-- Opening Marker --

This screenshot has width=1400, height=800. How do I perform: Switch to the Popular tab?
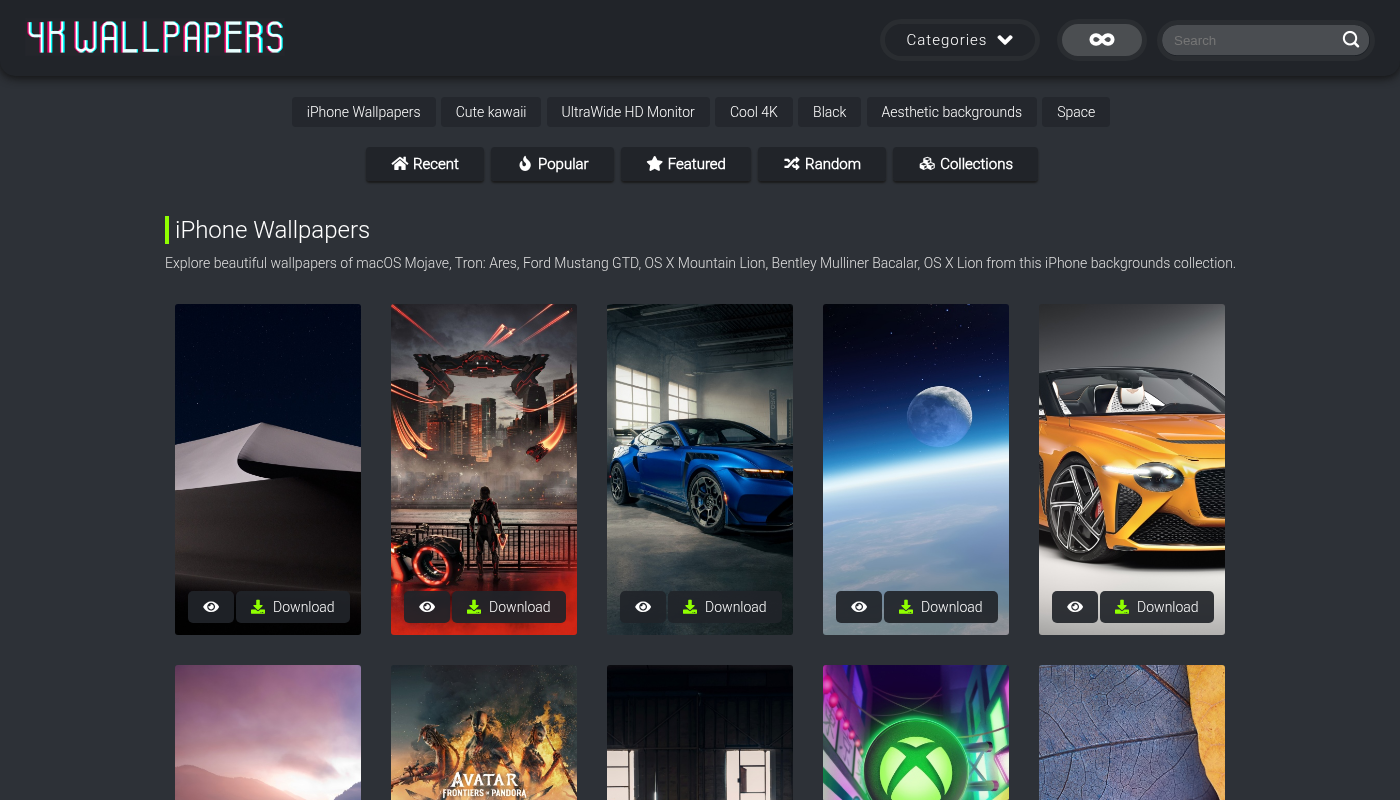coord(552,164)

-- Closing Marker --
-- Opening Marker --

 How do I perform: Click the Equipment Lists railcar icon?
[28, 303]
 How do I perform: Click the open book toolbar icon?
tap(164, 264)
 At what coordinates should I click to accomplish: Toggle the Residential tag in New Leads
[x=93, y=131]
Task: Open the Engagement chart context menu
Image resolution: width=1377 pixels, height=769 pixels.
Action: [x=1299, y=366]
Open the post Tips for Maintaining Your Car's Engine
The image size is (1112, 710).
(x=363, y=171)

-- Closing Marker --

> _Task prompt_
Where the listing above has a line with "How do I perform: Click the Equipment", start there, and output every line exactly through the line with "Task: Open the Engagement chart context menu", which is also included.

> _Answer to this task_
 How do I perform: Click the Equipment Lists railcar icon?
[28, 303]
 How do I perform: Click the open book toolbar icon?
tap(164, 264)
 At what coordinates should I click to accomplish: Toggle the Residential tag in New Leads
[x=93, y=131]
Task: Open the Engagement chart context menu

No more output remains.